# [INFORMATION SUPPLIED]
------------------------------------------------------------------------

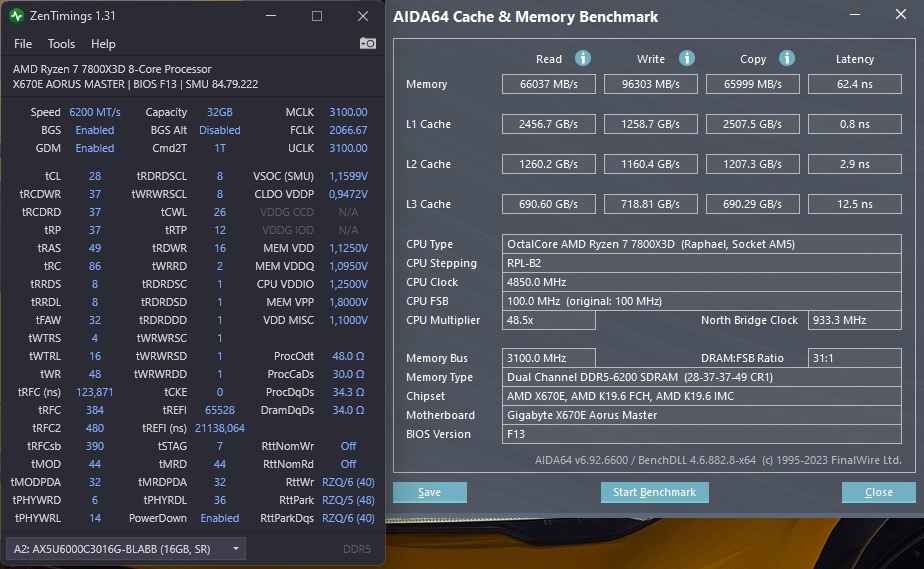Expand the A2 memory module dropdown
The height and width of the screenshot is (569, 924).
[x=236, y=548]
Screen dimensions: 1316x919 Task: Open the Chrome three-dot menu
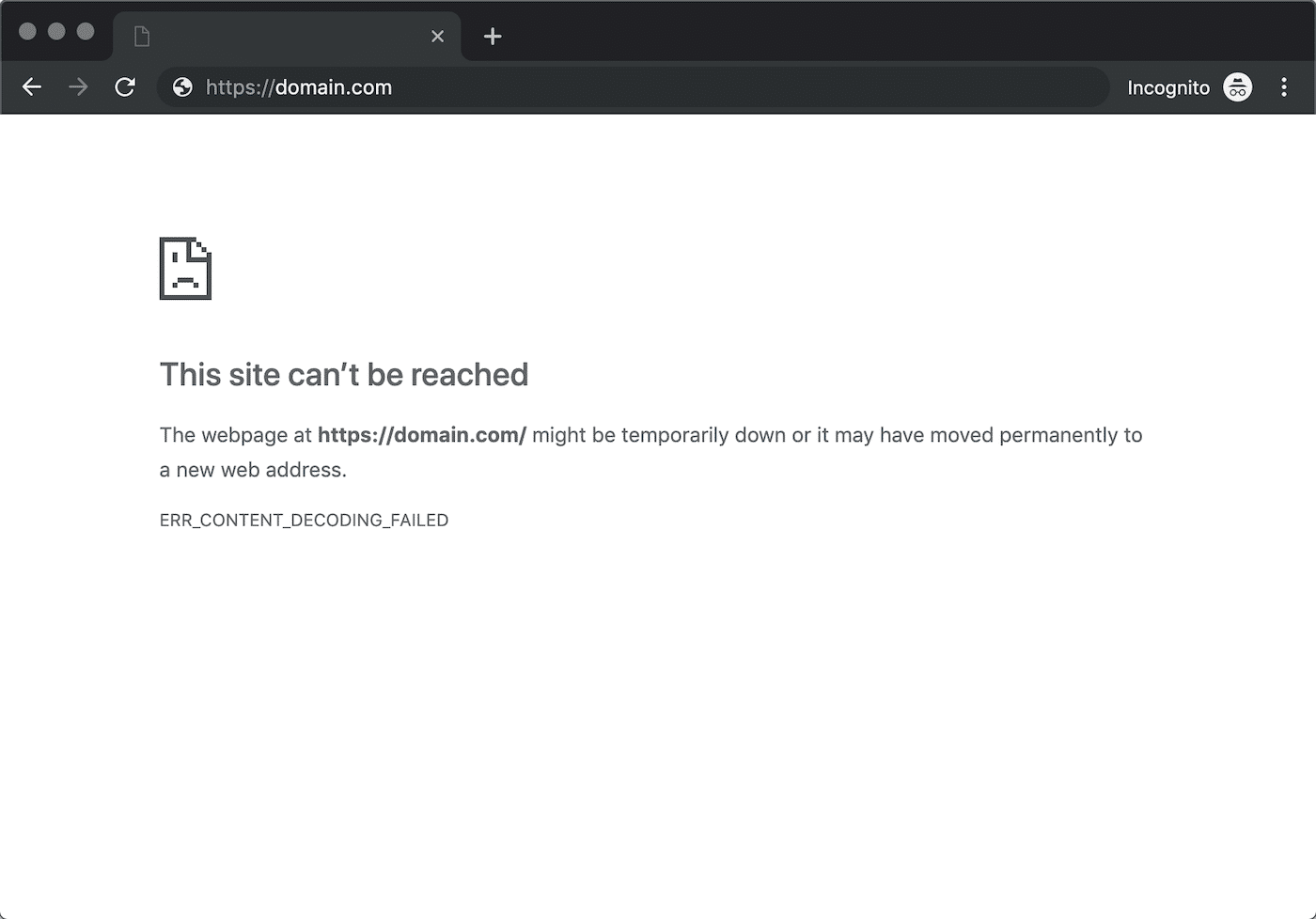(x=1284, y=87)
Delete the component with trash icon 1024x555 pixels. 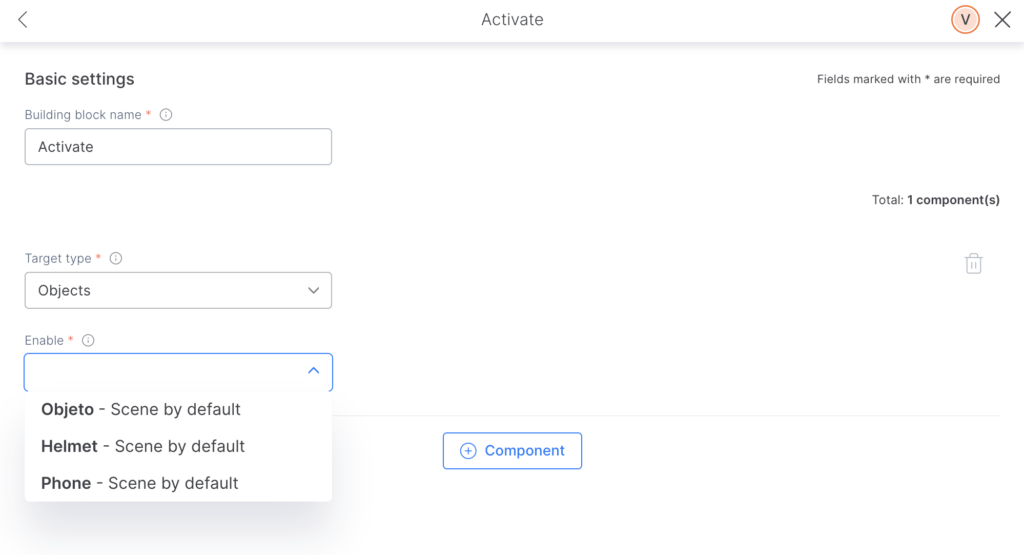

------------------------------------------------------------------------

# [WHAT TO DO]
Return every line of the material above word for word, leaving out the pictures.

# [SOLUTION]
Expand the A2 memory module dropdown
The height and width of the screenshot is (569, 924).
[x=236, y=548]
Screen dimensions: 1316x919 Task: Open the Chrome three-dot menu
(x=1284, y=87)
Delete the component with trash icon 1024x555 pixels. 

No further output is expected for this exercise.